I whistled. “That’s stiff for just a name.”
“It’s a stiff name.”
“I don’t have that much on me. I’ll mail it to you if I think it’s worth it.”
“Fine. I’ll mail you the name.”
I made a face and separated twenties and a ten from my wallet. In the three years since we’d met—never mind how or why—neither the method nor the outcome of our negotiations ever varied. I always ended up paying what he asked. He folded the bills and put them away without ceremony in the pocket of his noisy vest.

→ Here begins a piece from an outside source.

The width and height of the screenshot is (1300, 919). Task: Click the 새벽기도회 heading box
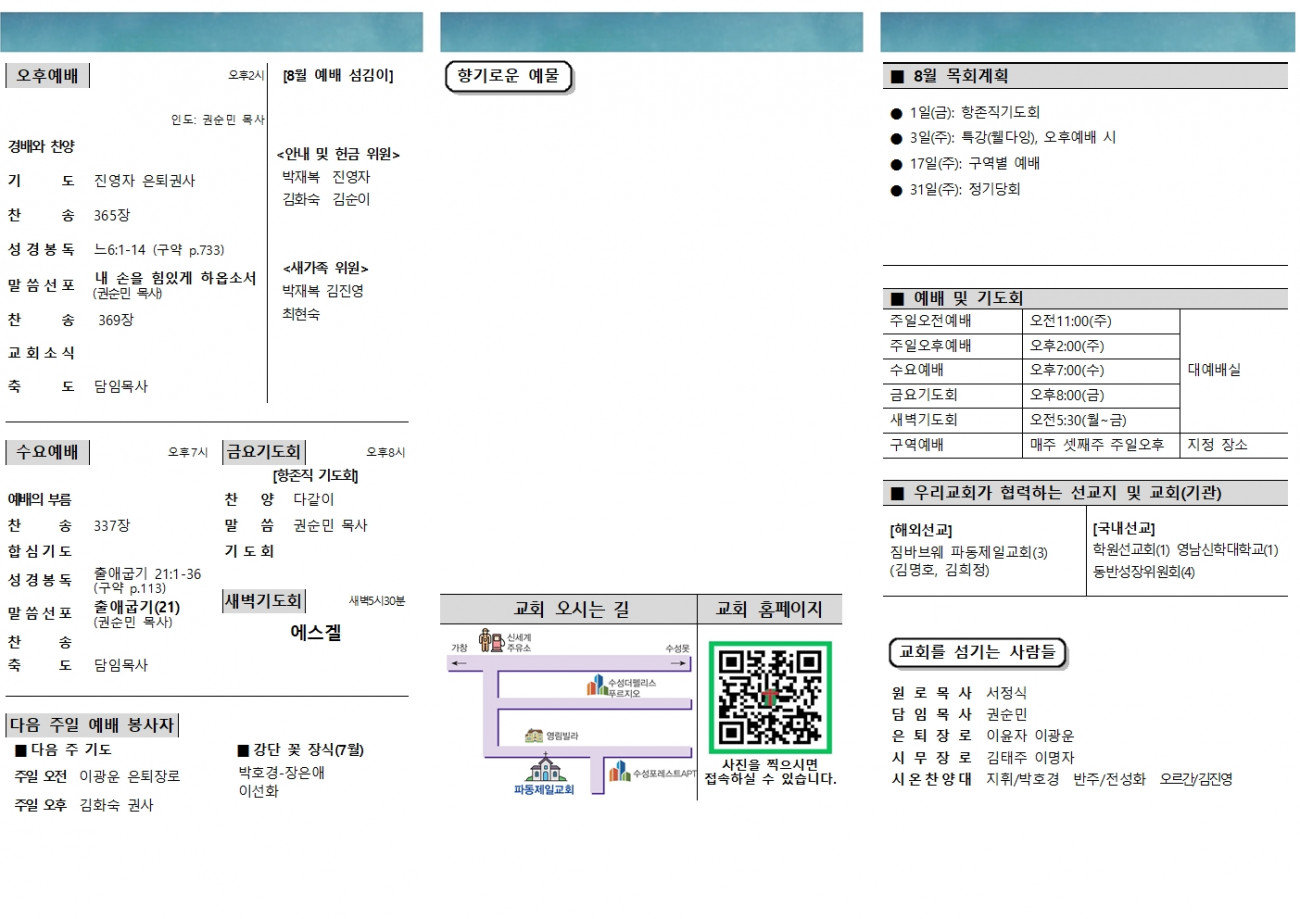[x=263, y=601]
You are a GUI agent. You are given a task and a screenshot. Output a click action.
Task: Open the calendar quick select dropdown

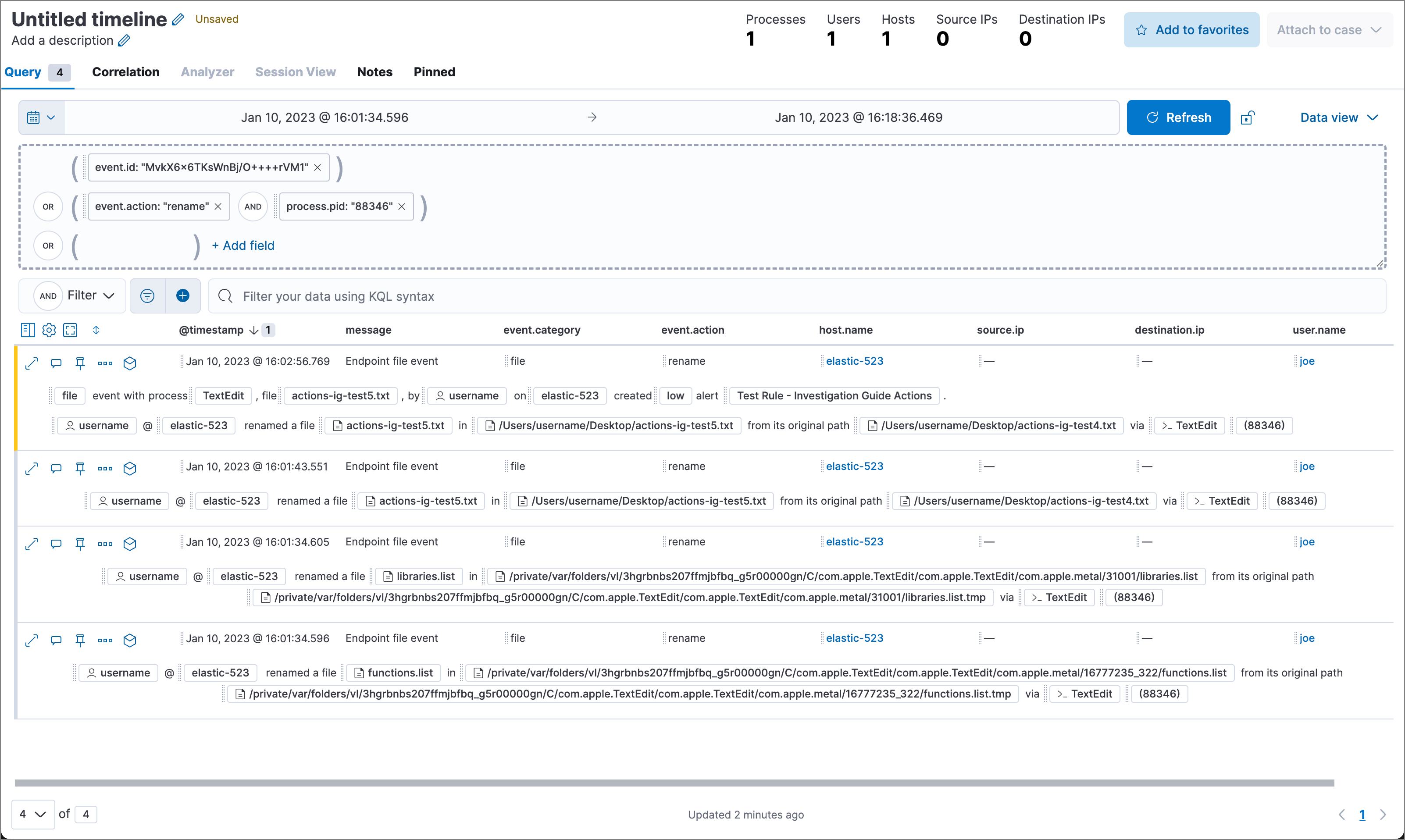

“Chester Wright,” he said. “Made and sold jewelry in Madison Heights until he retired a couple of years back. But he keeps his hand in.
“That’s worth maybe twenty. Give me change.”
“I’m not finished. His work is exclusive. One customer only.”
I waited.
“Phil Montana.”
I thanked him and accepted the return of the ring.
6
A GUY WAS READING the directory in the lobby when I got back to my building. I was in too much hurry to tell him that half the businesses listed there were no longer operating, but as I mounted the sneering old stairs I admired his sharp tailored suit and topcoat with a quiet check. He was young and tan and his blond hair had that natural windblown look that only professional hands can achieve. He looked like Troy Donahue. No one looks like Troy Donahue. I was still in shock.